Mr Justice Collins deemed the unlawful detention of the woman, who was claiming asylum in the UK after suffering repeated rape and torture in Sudan, as “utterly unreasonable and truly disgraceful.”
Five doctors had agreed that the woman was suffering from post-traumatic stress disorder. In addition, the Home Secretary’s own doctor advised that the woman’s health would be ‘injuriously affected by continued detention or any conditions of detention’, and raised concerns that she was a victim of torture. The Home Secretary ignored that evidence.
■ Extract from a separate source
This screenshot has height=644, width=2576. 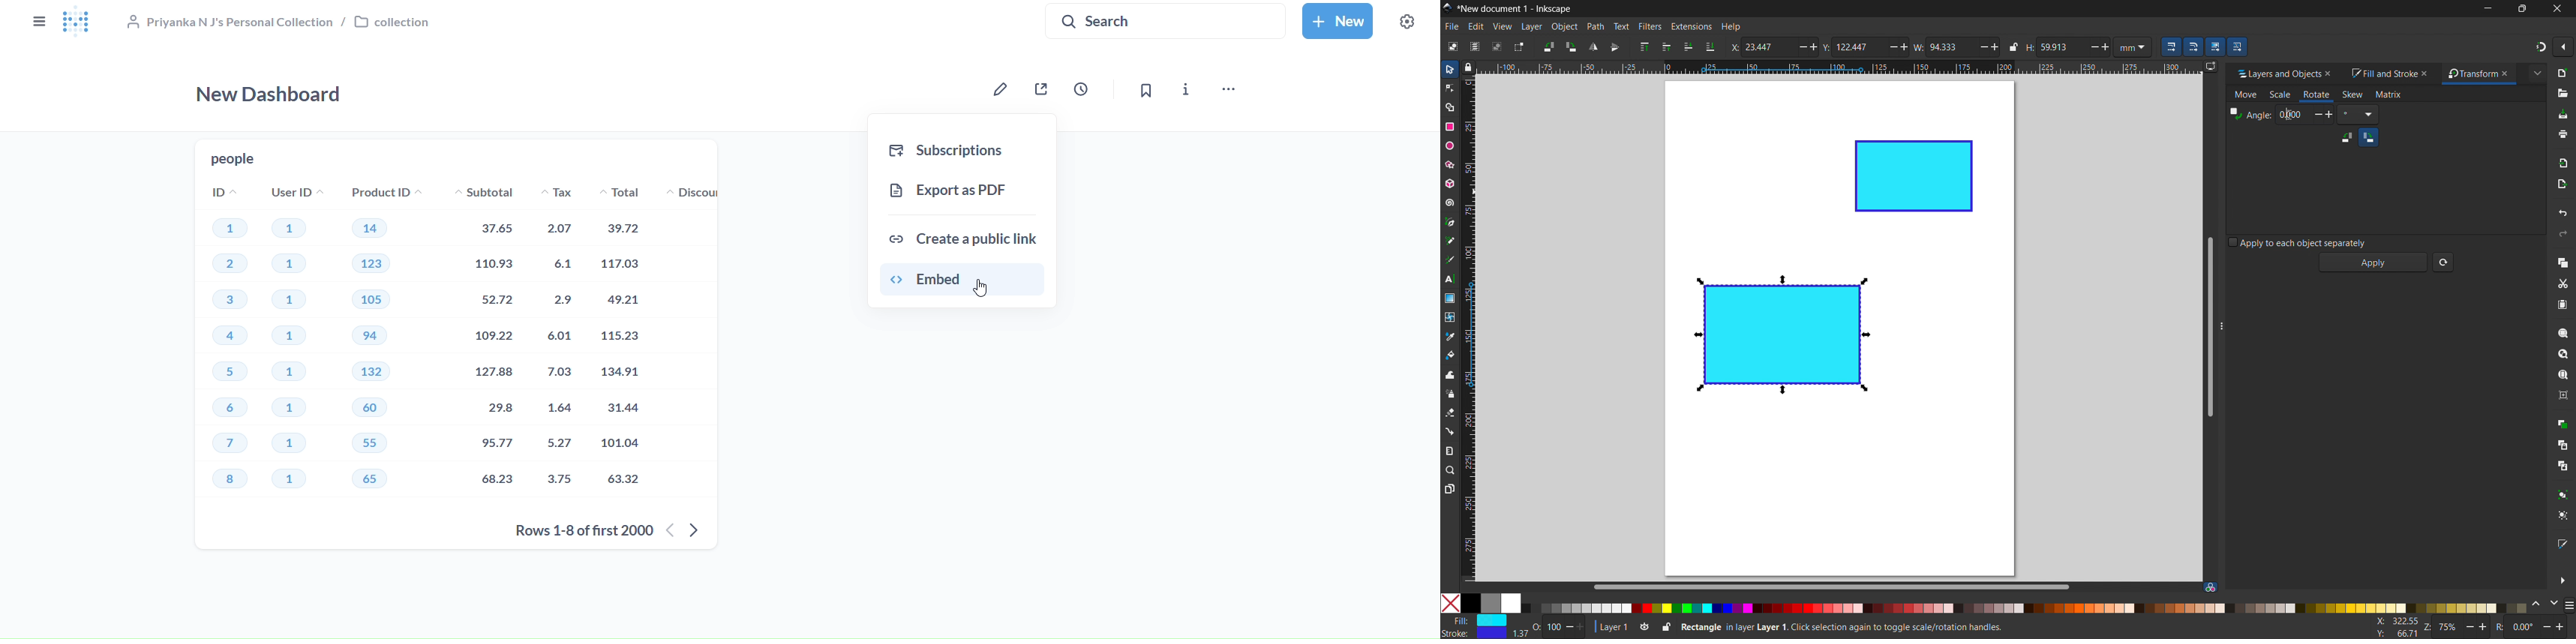 What do you see at coordinates (1780, 335) in the screenshot?
I see `object 1` at bounding box center [1780, 335].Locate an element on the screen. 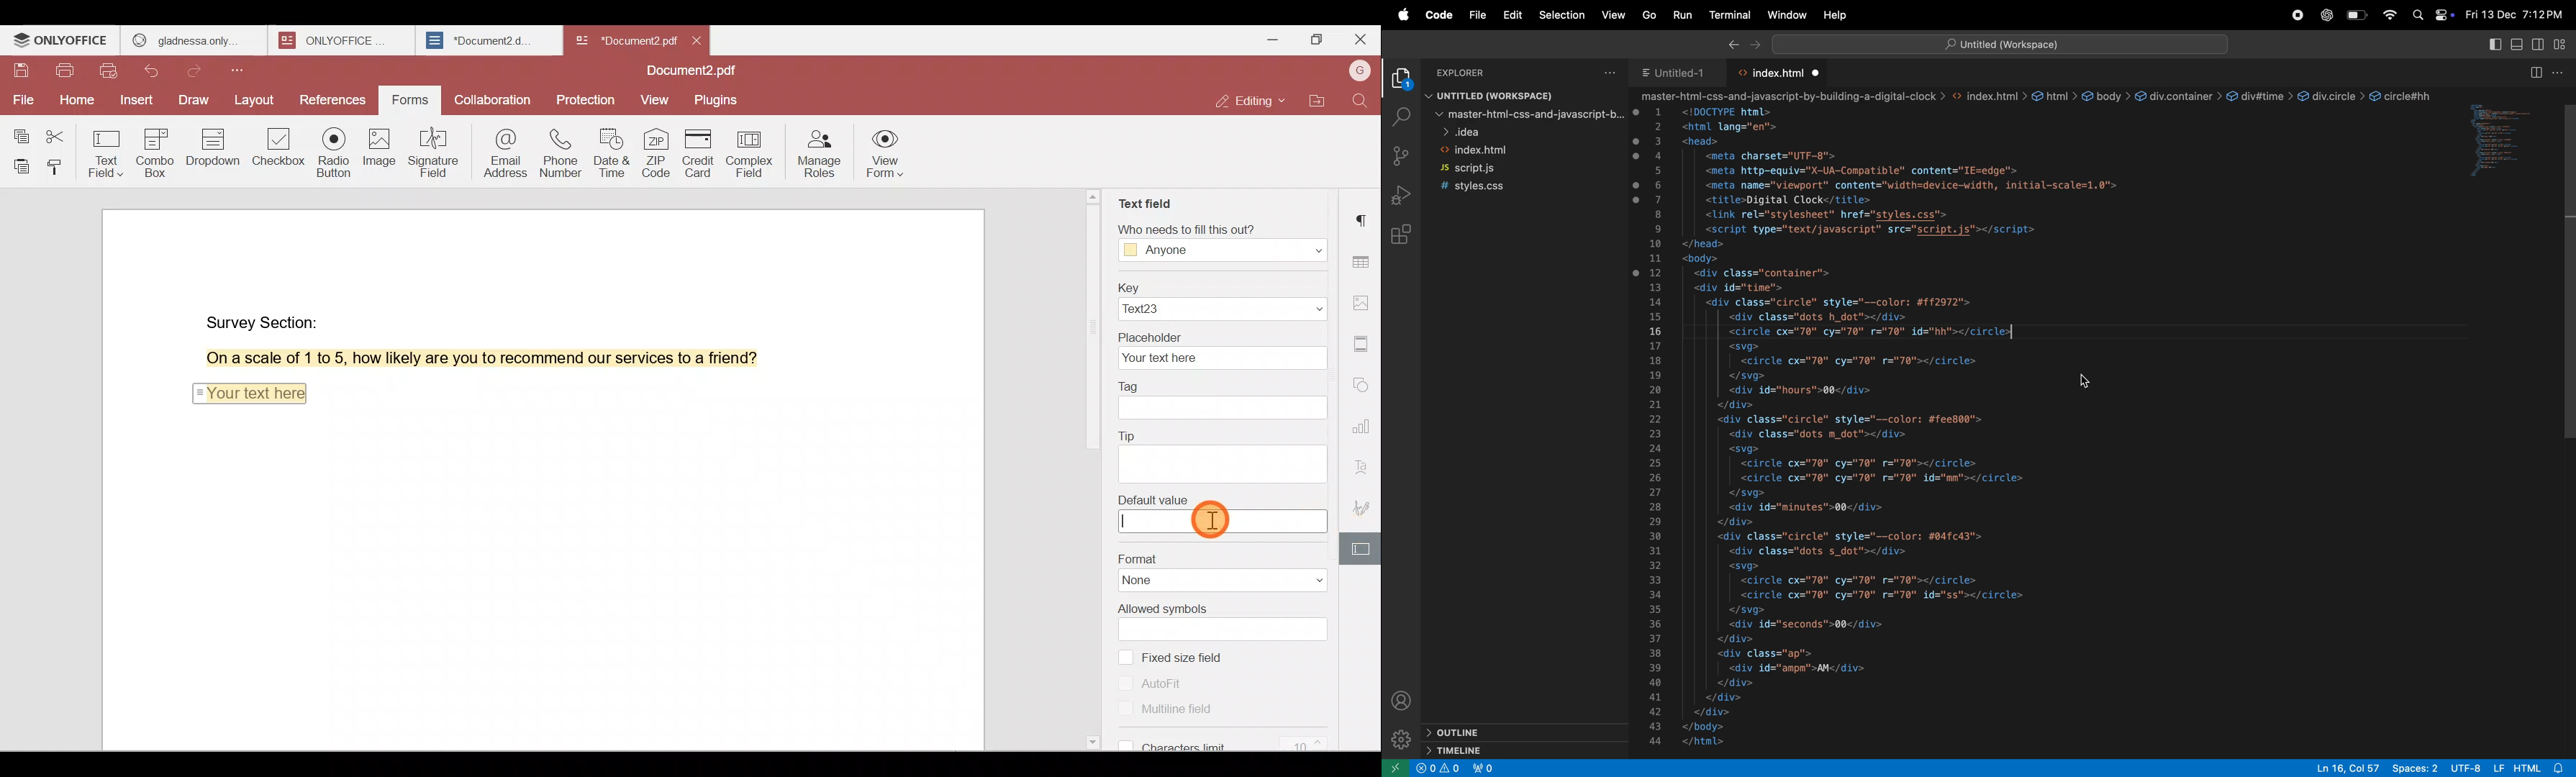  toggle panel is located at coordinates (2516, 46).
Instead, this woman (known as ‘IKM’) was inappropriately accosted at home with handcuffs despite her known vulnerability and accepted record of total compliance, inappropriately detained in a police station for two days and then transferred to a detention centre. She has never absconded nor had she ever committed any criminal offence.
Upon her release from the detention centre, she was hospitalised for a period of three weeks due to weakness, malnourishment and retraumatisation.
The Court also quashed the Home Office’s third country certificate preventing IKM from having her asylum claim determined in the United Kingdom, a claim described as “cast-iron”.
The case sits within the context of the Home Office’s wider draconian detention practices (and the legal challenges to such detention) regarding vulnerable asylum seekers, including the detention of pregnant women and victims of trafficking.
At a time of narrowing access to justice, this case serves as a salient reminder once more as to the importance of legal aid and what might be perpetuated in its absence.